Reproduce the part of the listing that opens with the line containing "Given: Click the Jan label on the date axis" and runs through the end of the listing, both ends included, exactly as it appears, and leave the pictures out of your answer.

Data extract:
* * *

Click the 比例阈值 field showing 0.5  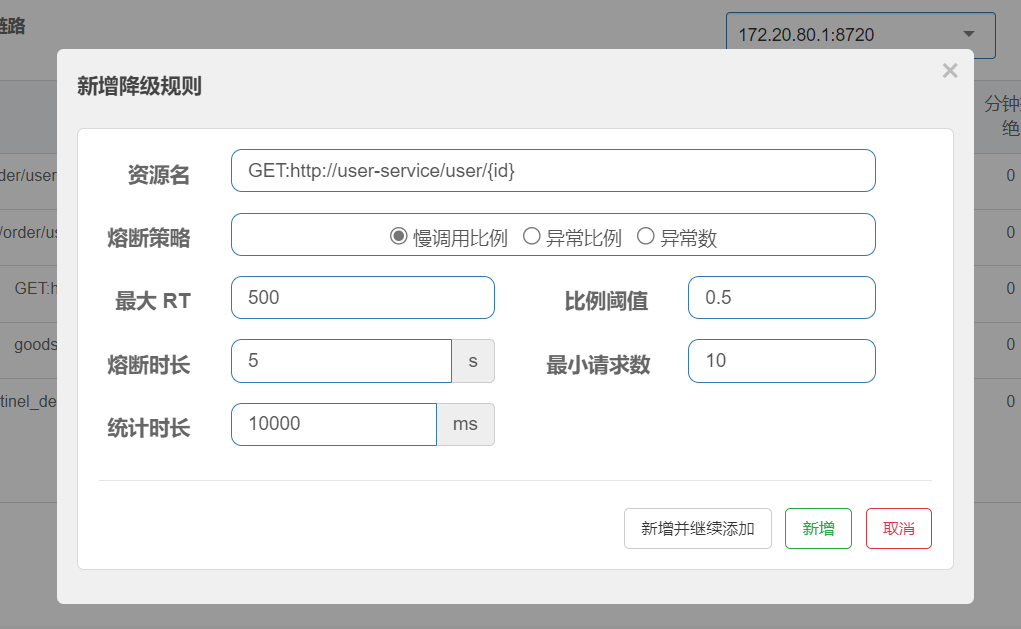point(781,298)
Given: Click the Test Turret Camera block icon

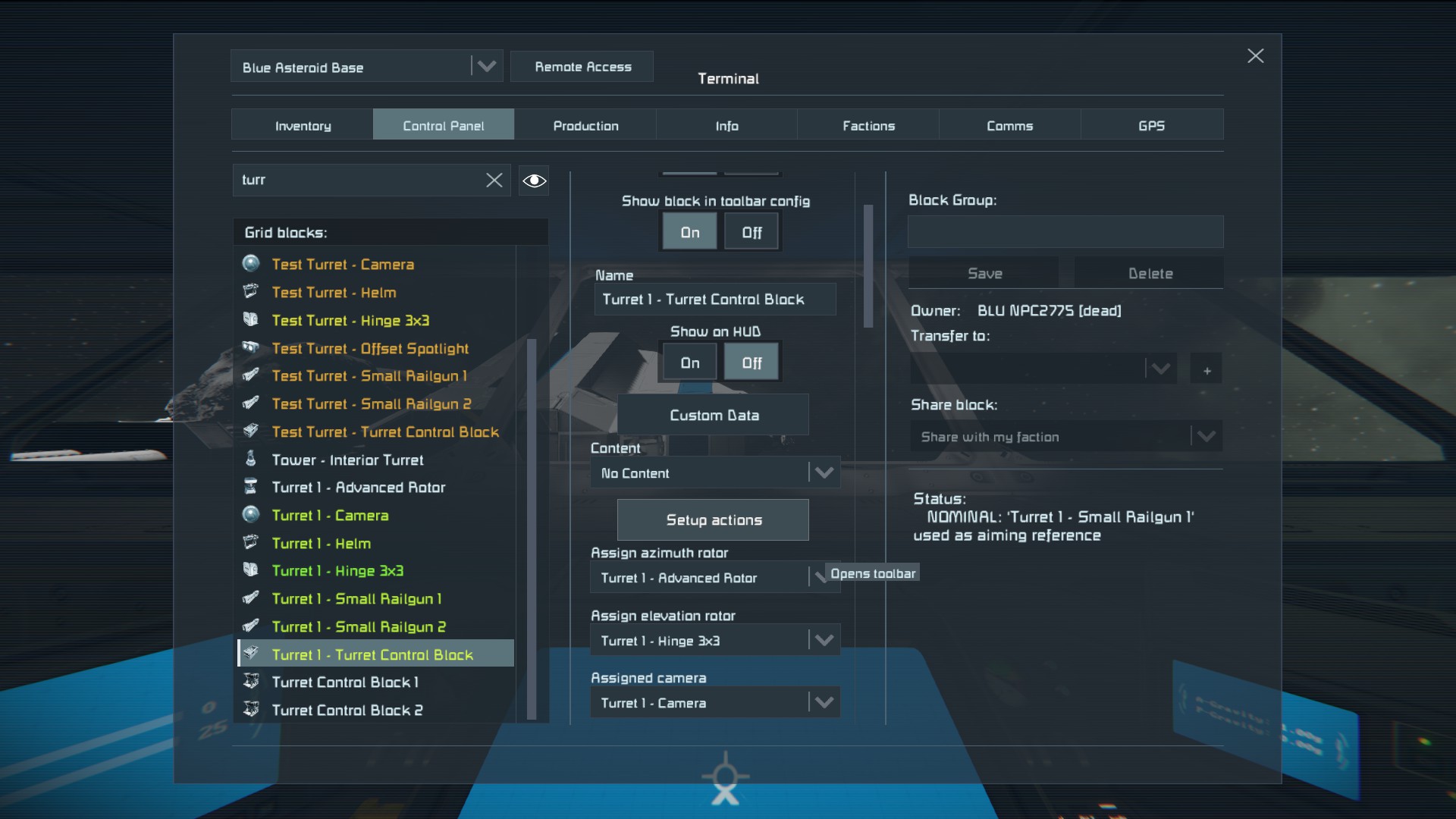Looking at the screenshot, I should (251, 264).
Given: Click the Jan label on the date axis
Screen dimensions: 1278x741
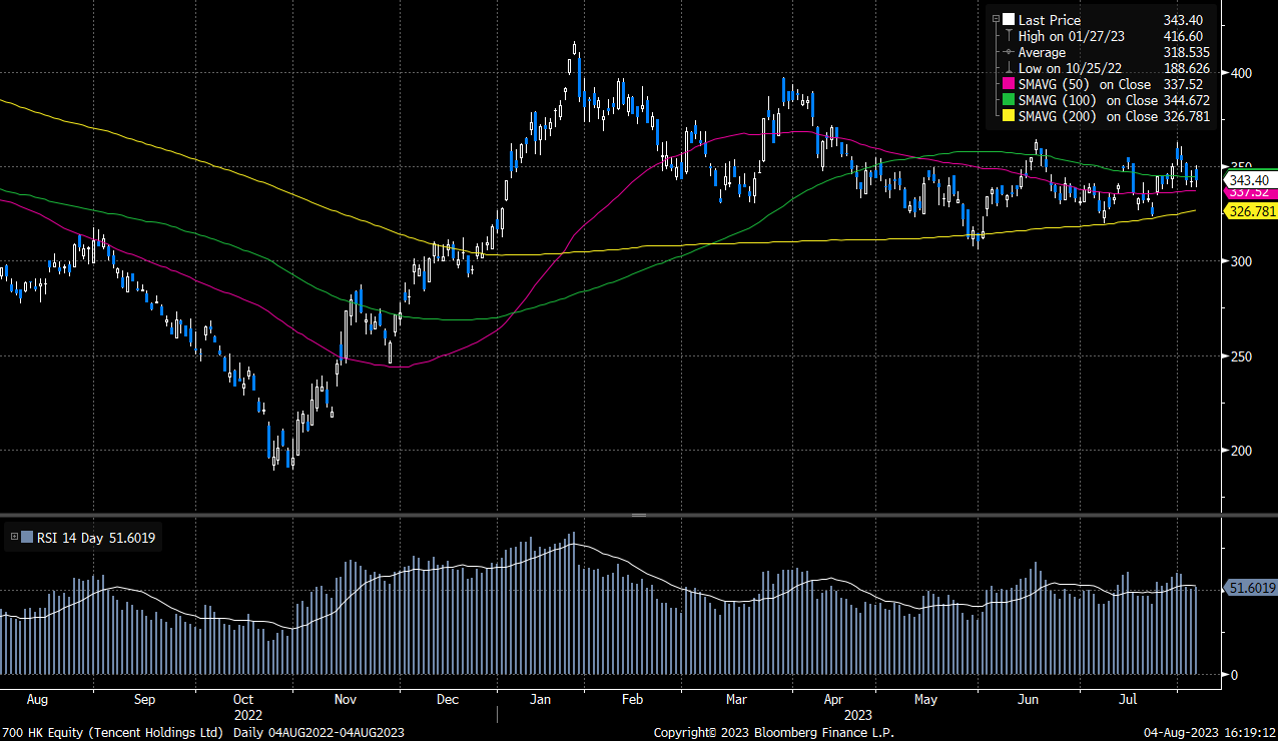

* * *

Solution for this exercise:
Given: Click the Jan label on the date axis
Screen dimensions: 1278x741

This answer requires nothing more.